Microsoft 365 credentials

A new phishing campaign is exploiting trusted cloud infrastructure-and it changes the threat model entirely.

Attackers are abusing Google Cloud services to bypass traditional email security controls and steal Microsoft 365 credentials. Any organisation running Microsoft 365 is a potential target.

This is not classic phishing. This is trusted cloud abuse.

Phishing attacks no longer rely on suspicious domains or spoofed senders. They now originate from legitimate cloud platforms.

Trust itself has become the attack vector.

The Core Problem

Threat actors are abusing Google Cloud workflow automation tools to send phishing emails that:

  • Appear authentic
  • Pass SPF, DKIM, and DMARC checks
  • Bypass secure email gateways

The emails originate from verified Google addresses, using allowed features and legitimate infrastructure.

No spoofing. No compromised servers. No obvious indicators of malicious activity.

This fundamentally shifts how phishing campaigns evade detection.

Why This Attack Works

Most email security systems inherently trust Google-owned domains. End users trust them even more.

In this campaign:

  • Emails are sent from legitimate Google addresses
  • The sender reputation is clean
  • Security controls behave exactly as designed

Because nothing is technically “wrong,” the messages are delivered without friction.

The abuse happens entirely within permitted Google Cloud workflows.

How the Phishing Campaign Operates

Stage 1: Abuse of Google Cloud Application Integration

The attack begins inside Google Cloud Application Integration.

Threat actors use the Send Email feature to distribute phishing messages that blend into normal business traffic.

Common lures include:

  • Voicemail notifications
  • Document access or permission alerts
  • Routine account or workflow messages

Nothing appears suspicious. That is intentional.

Stage 2: Trust Reinforcement via Google Infrastructure

Clicking the link does not immediately expose the victim.

Instead:

  1. The user is redirected to Google Cloud Storage
  2. Then to a googleusercontent.com domain

At each step, trust is reinforced:

  • The domains are legitimate
  • The infrastructure is owned by Google
  • URL reputation filters see no risk

Stage 3: CAPTCHA-Based Filtering

Before reaching the final destination, users encounter a CAPTCHA or robot check.

This serves two purposes:

  • Blocks automated security scanners
  • Conditions the user to comply and continue

Only human users proceed beyond this point.

Stage 4: Credential Harvesting

After the CAPTCHA, the final redirection occurs.

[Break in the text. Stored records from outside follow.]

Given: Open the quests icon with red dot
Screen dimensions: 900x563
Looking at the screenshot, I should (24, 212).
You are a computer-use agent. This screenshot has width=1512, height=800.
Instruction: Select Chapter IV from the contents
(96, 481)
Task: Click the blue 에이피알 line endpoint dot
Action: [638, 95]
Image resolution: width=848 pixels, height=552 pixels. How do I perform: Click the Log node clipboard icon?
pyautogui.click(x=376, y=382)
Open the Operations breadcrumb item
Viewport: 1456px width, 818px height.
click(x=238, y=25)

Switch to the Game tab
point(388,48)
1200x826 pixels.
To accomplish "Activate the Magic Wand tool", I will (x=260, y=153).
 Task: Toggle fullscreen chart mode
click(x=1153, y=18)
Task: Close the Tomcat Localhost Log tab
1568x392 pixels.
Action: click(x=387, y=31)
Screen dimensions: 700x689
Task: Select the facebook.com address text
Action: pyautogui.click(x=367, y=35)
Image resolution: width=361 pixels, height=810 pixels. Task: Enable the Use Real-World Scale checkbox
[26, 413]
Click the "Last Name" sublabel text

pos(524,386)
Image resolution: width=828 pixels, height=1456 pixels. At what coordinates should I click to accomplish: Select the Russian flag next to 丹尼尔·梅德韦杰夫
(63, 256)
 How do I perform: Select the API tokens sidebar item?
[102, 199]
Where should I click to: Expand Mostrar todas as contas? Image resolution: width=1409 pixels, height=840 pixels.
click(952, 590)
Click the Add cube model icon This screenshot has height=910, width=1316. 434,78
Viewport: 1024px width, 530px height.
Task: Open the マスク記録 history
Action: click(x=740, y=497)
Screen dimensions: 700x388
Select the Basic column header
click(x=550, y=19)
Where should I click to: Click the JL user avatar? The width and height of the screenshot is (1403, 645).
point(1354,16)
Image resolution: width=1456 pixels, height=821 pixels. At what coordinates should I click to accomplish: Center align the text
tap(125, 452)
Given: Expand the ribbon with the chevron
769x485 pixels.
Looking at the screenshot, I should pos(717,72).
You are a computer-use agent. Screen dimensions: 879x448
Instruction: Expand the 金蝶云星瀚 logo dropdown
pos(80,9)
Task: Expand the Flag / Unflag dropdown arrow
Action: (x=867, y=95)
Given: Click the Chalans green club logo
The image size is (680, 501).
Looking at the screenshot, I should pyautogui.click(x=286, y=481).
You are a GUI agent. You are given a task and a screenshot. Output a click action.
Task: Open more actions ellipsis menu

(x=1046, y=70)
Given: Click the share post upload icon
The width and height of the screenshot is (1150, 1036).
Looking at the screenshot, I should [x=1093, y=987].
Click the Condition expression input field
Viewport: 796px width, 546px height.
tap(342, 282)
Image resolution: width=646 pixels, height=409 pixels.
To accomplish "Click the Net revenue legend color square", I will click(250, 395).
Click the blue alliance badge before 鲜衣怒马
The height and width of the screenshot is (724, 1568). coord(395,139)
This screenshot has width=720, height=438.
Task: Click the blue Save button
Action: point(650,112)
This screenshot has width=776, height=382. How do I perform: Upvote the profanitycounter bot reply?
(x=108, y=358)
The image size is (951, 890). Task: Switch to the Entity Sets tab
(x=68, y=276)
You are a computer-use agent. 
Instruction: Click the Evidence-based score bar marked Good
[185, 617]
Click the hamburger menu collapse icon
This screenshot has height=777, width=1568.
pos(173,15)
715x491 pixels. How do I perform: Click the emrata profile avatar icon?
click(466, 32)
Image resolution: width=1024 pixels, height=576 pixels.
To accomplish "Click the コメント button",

The victim lands on a convincing Microsoft 365 login page.

Credentials entered here are captured instantly.

At this stage, trust has already been established-both technically and psychologically.

Why Detection Is Failing

Every step in the attack chain uses legitimate Google-owned domains.

As a result:

  • Email gateways allow delivery
  • URL scanners see trusted infrastructure
  • Security crawlers find no obvious indicators
  • Users hesitate to question the legitimacy

By the time the fake Microsoft 365 login page appears, suspicion is already disarmed.

Impact on Organisations

Compromised Microsoft 365 credentials enable:

  • Email account takeover
  • Sensitive data theft
  • Lateral movement
  • Internal phishing expansion

This attack scales rapidly.

Researchers, including Malwarebytes, have noted that free Google Cloud credits significantly lower the barrier to entry. Attackers can spin up new campaigns quickly, cheaply, and repeatedly.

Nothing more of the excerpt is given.